Neither overstated scenario, of course, was or is enshrined or inevitable … even if the polar identities are both in this team’s DNA and thus in its range. It’s not as if the brilliant part of this 16-17 start simply can be dismissed as fool’s gold and the recent funk assumed to be the harsh truth.

These Royals are both and all of it and no one thing all at once, conjuring that line from poet Walt Whitman’s “Song of Myself”: “Do I contradict myself? Very well then I contradict myself, (I am large, I contain multitudes.)”

Or, if you prefer, let’s summon the words the other day of baseball poet Whit Merrifield (and not just because his name is reminiscent of Whitman) after the fifth straight loss:

“Did you think it was going to be peaches and roses all year? … Let’s see how we can respond. Let’s see what kind of team we’ve got. Let’s see what kind of men we’ve got in there.”

By “how we can respond,” Merrifield was directly referring to the immediate horizon against the White Sox.

The response, alas, was not well: The Royals were outscored 21-4 in the series (and 58-21 over the eight games.)

But Merrifield no doubt also meant the bigger picture of a 162-game season. And that point still reverberates as the Royals take what they can only hope will be a rejuvenating, resetting sort of off day before resuming play on Tuesday in Detroit.

Brutal as this sequence has been, it bears remembering that it’s also a sliver of the season. And while they would do well to gather some peaches and/or roses ASAP, whether this span becomes a telling microcosm is another matter … and one that the Royals are equally free to shrug off or stay mired in.

Still, in the fickle blink of eight days, 4.94 % of the regular season, it’s reasonable to suggest many perceptions have changed radically about what this team is and where it’s going.

And not without ample reason, given the hollow, uninspired performances the last few days in particular. That’s put them on a dismal trajectory … even if it need not be ruinous.

It was a terrible week, Matheny acknowledged, while reminding that terrible weeks tend to be a routine hazard of the game.

Yet with each passing day, the direction becomes more and more of a vortex to be escaped both psychologically and in the standings.

And it’s sure enough to make you wonder at what number does a losing streak become some sort of living, breathing burden that proves catastrophic and inescapable.

The old joke in the news business is that twice is a coincidence and three times makes for a trend story.

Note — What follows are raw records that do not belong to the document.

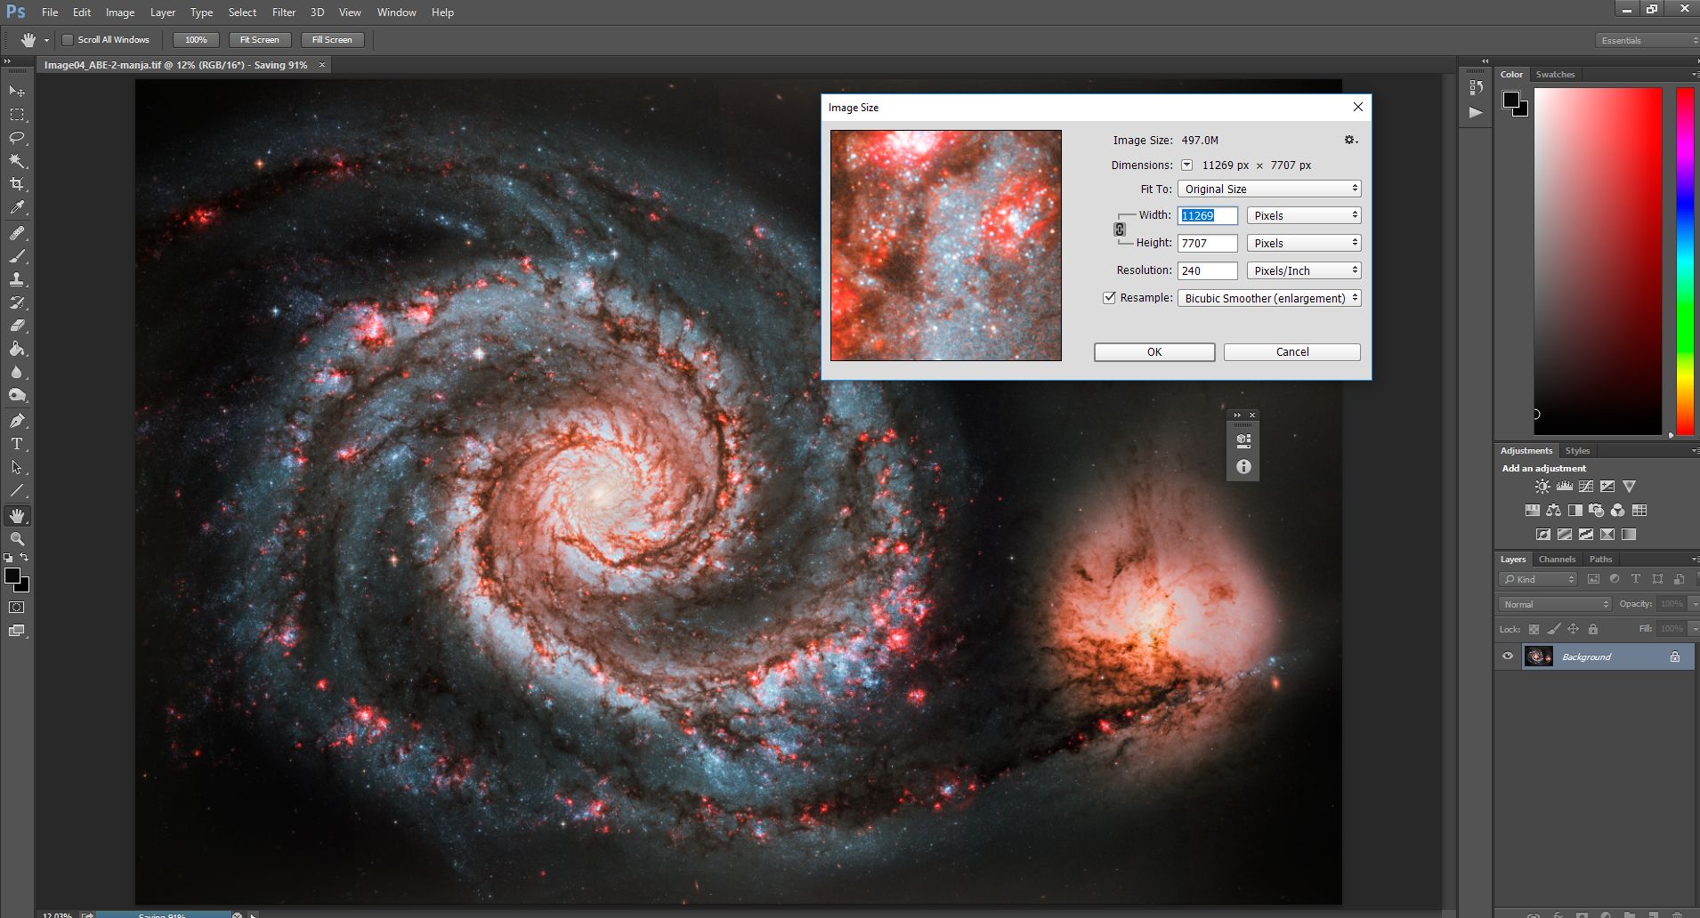1700x918 pixels.
Task: Open the Resolution units dropdown
Action: tap(1304, 270)
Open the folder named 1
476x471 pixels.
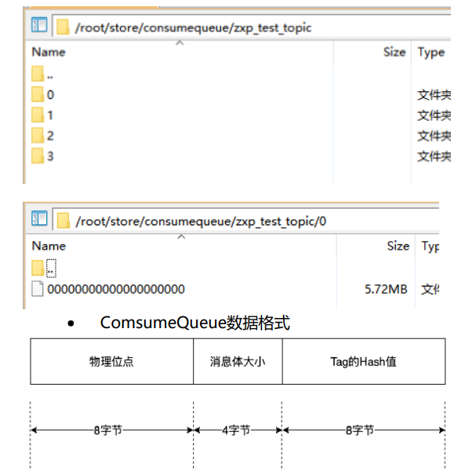click(50, 115)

Eight times is something quite beyond that. And it indeed reflects distressing issues: from lapses in starting pitching to a recently capricious bullpen, from some porous infield defense to a stupefying offensive drought encapsulated in Jorge Soler and Hunter Dozier lagging below .200.

Just the same, we still think eight times also could be ultimately reduced to a blip. Or maybe minimized as a propelling-off-the-bottom pivot point.

Could, we say, because it’s not a stretch to reckon that Soler and Dozier and opening day starter Brad Keller, to name a few, will produce more like their track record says they will.

And it’s logical to figure that the impending return of Adalberto Mondesi (oblique injury), likely by the end of the month, not only will reset and reshape the infield defense but also add a potential catalyst to the lineup.

While Mondesi’s career has been marked by wild swings in performance at the plate, he’s also the most dynamic player with the highest ceiling the current Royals have seen perform at the major-league level.

If nothing else, it’s worth waiting to see the impact of his return before shunning the rest of the season.

It’s true that the Royals have made it an enormous challenge to be patient and level-headed through this sloppy, exasperating time.

But it’s also true that every season has its distinct ebb and flow … and that we remain too early into this one to know where the tide will deposit a team that had the best record in baseball for more than a month and has been as poor as can be for just over the last week.

Most likely, this team is somewhere in between extremes.

Somewhere on a spectrum it’s entirely free to define, with a group as capable of an exhilarating start as it is of a debilitating slump and about 80 % of the story remaining to be created ... hard as that might be to remember just now.